A cable, adapter, or peripheral with an integral USB-C plug will use its certificate to sign and validate information provided about capabilities. Because the USB-IF is part of the process, only equipment that has been tested and certified by the trade group will be able to provide cryptographic proof in the plug itself.

That could help identify uncertified cables and prevent them from causing damage to a host device, even if the manufacturer tries to claim it passed USB-IF testing.

But this authentication approach could also prevent malicious USB attacks, by blocking data from unauthorized plugs. Apple has effectively implemented a tangential version of this with its USB Restricted Mode, which locks out data (and sometimes power) when your iOS device hasn’t been unlocked in the last hour. It has the same effect as USB-C authentication, although it requires the user to authenticate a connection instead of relying on a cryptography infrastructure. (See “USB Restricted Mode Can Block iOS Device Charging,” 6 August 2018.)

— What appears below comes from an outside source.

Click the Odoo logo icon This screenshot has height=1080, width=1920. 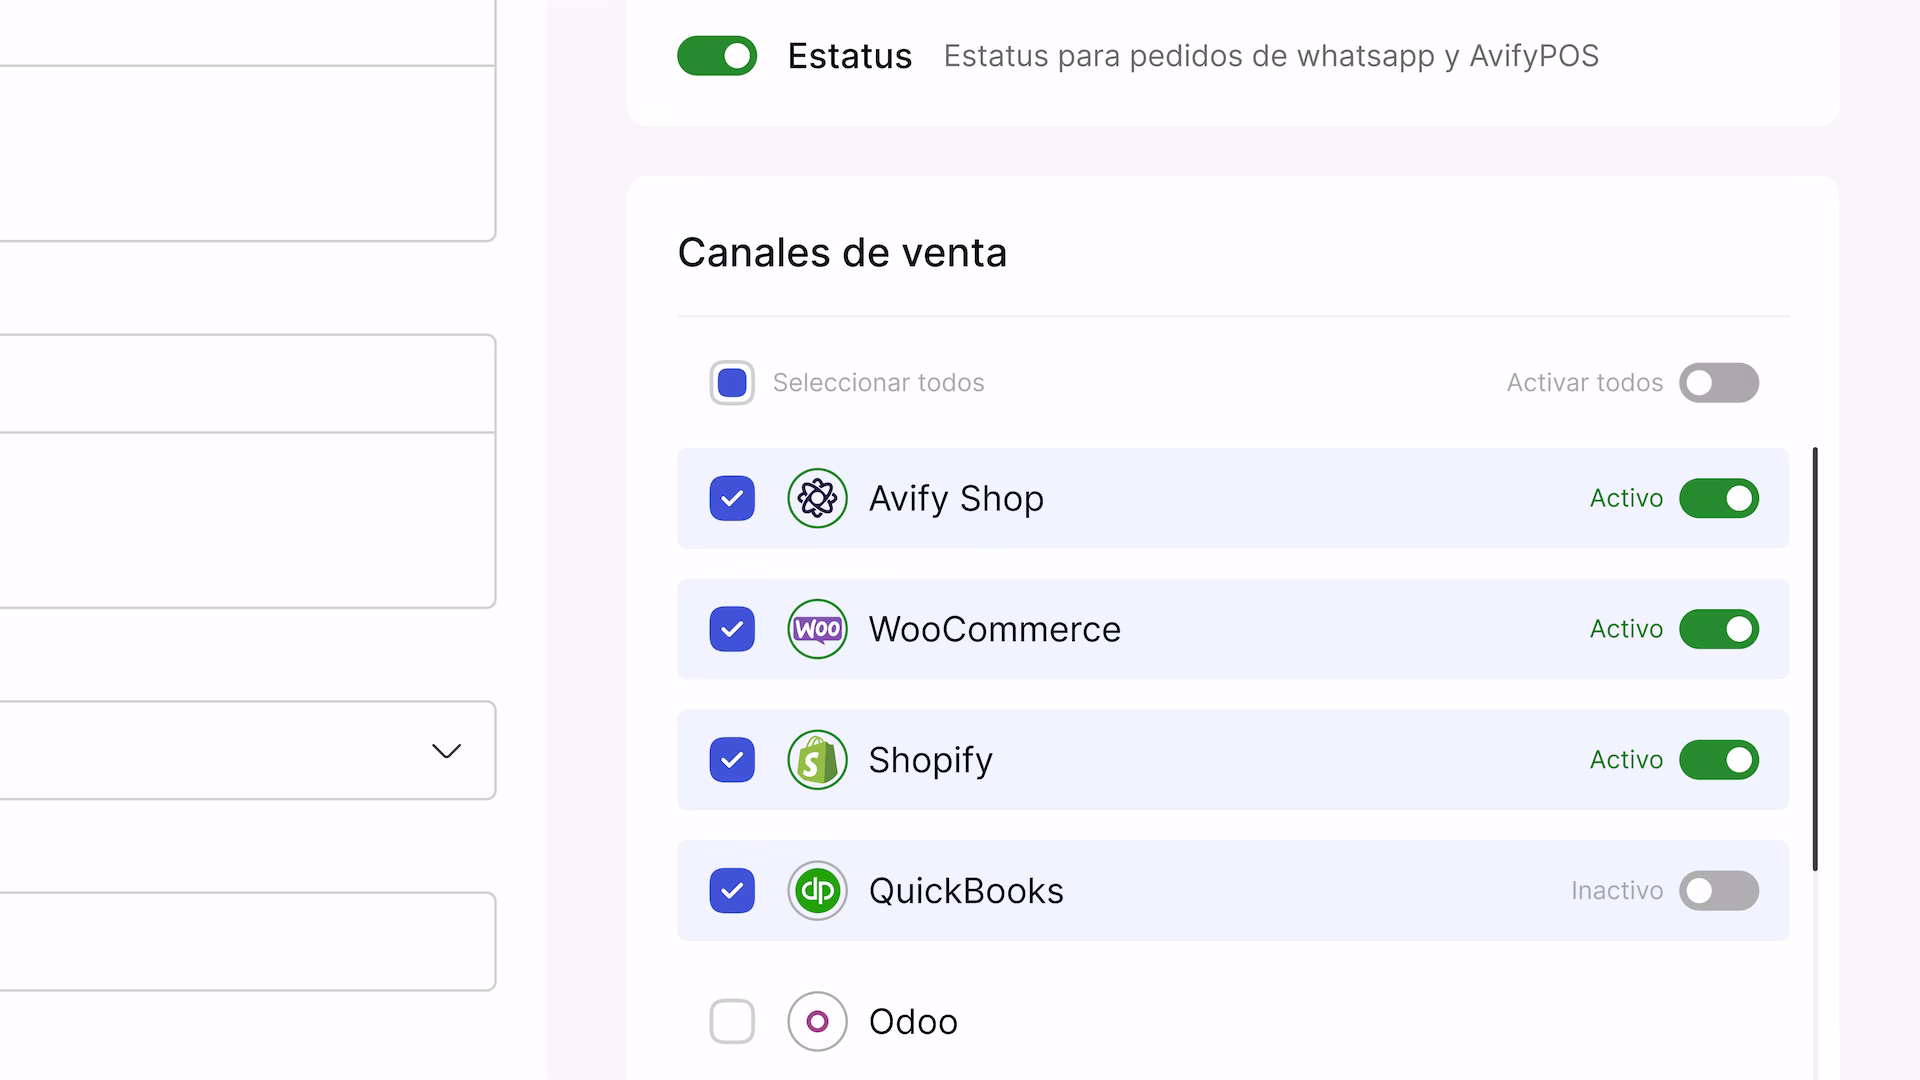(x=817, y=1021)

The key part of this process will happen with a host device, like a Mac or iPad Pro. With a future MacBook Pro, say, that supports USB-C authentication, the question will be how macOS presents choices to you.

When you insert a certified plug, macOS will likely work exactly as it does now: a connection is silently negotiated, validated, and started, including access to power flows the plug says it can handle, and to data paths.

But when you insert a non-certified plug, what will macOS do? Will Apple:

• Maintain a list of “rogue” cables, adapters, and other hardware, and tell you a device might damage your computer, as with XProtect and known malware? That’s not a bad idea, but it seems unlikely given the unending work to identify such rogues and maintain the list.
• Explain that an otherwise innocuous inserted device can’t be validated and give you a chance to proceed at your own risk—perhaps even offering to disable Power Delivery features or not? This would be similar to the message you see with uncertified Lightning cables.
• Reject the device outright, with a warning that it was rejected because it might damage your computer?
• Offer an advanced option you can configure that controls all of the above? It could work like the “Allow apps downloaded from” options in System Preferences > Security & Privacy > General.

The only certainty is that whatever choice Apple and other operating system makers pick, it won’t come any time soon.

A Market Too Big To Block

With companies like Monoprice that compete heavily on price and volume in the cable and adapter space, and that also are part of standards and certification processes, it seems unlikely USB-C authentication will be used as a cudgel to reject devices that don’t meet the approval of OS makers. They can do that today because USB devices already identify themselves and have certain characteristics—those details just remain unvalidated.

This standard is just now being rolled out, after which it needs to find its way into the USB and Thunderbolt 3 controller hardware that manages USB-C connections in computers and mobile devices. That will take time, and no company will adopt an “authenticated devices only” approach soon, given the hundreds of millions of USB-C devices, cables, adapters, and miscellany without authentication already on the market.

We’re hearing fewer horror stories about USB-C meltdowns as reputable companies have shipped more equipment and dropped prices. But there’s still a strong case to be made for improving the safety and security of USB-C through this authentication program.